Doctoral Researcher Solip Park's Paper Receives Honorable Mention at CHI 2024

The paper, which focuses on the "Game Expats Story (GES)" project, details Solip's research method employing qualitative longitudinal research (QLR) and art-based research (ABR) within the realm of game research. Specifically, the study investigates the experiences of migrant/expatriate game developers ("game expats") in Finland from 2020 to 2023. Notably, the project incorporates the creation of comic artworks as part of the qualitative data analysis, which proved pivotal in enhancing participant engagement and maximizing retention rates throughout the multi-year endeavor.
The findings suggest that the method of QLR-ABR helps game research as it positively influences the researcher's abstractions of longitudinal data and participants' continuous engagement with a high retention rate of 89%.
The incorporation of art creation as part of the qualitative data analysis not only supplemented the researcher's abstractions of patterns but also served as a powerful communication and recall tool when engaging with informants over the project's extended duration. Ultimately, the study's findings underscore the potential of integrating artistic methods to enrich ethnographic research on game development, shedding new light on the practices of immigrant game industry workers.

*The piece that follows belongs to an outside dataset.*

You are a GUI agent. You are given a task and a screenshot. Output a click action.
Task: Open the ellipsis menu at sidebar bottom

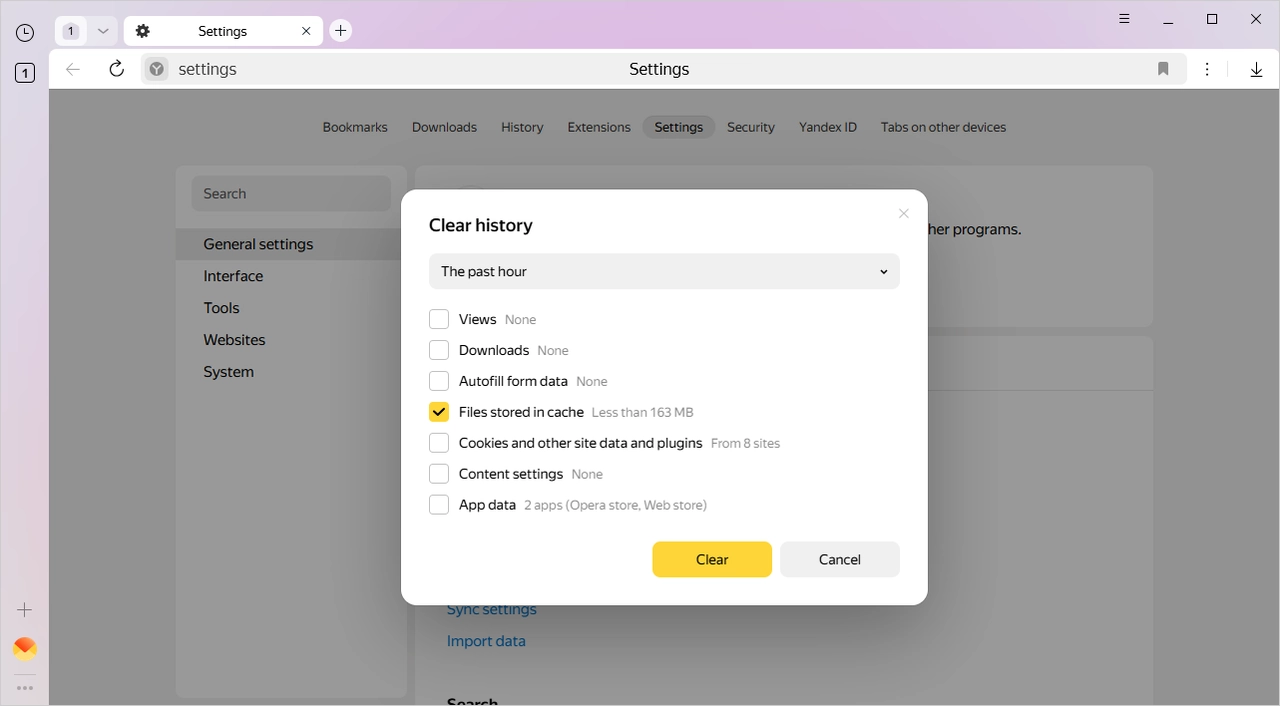point(24,687)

The acknowledgement of Solip Park's paper as an "honorable mention" at CHI 2024 underscores the pivotal role of arts-based research methods in advancing the understanding of human-computer interaction within the context of game development.
References:
Solip Park, Perttu Hämäläinen, and Annakaisa Kultima. 2024. Comic-making to Study Game-making: Using Comics in Qualitative Longitudinal Research on Game Development. In Proceedings of the CHI Conference on Human Factors in Computing Systems (CHI ’24), May 11–16, 2024, Honolulu, HI, USA. ACM, New York, NY, USA, 11 pages.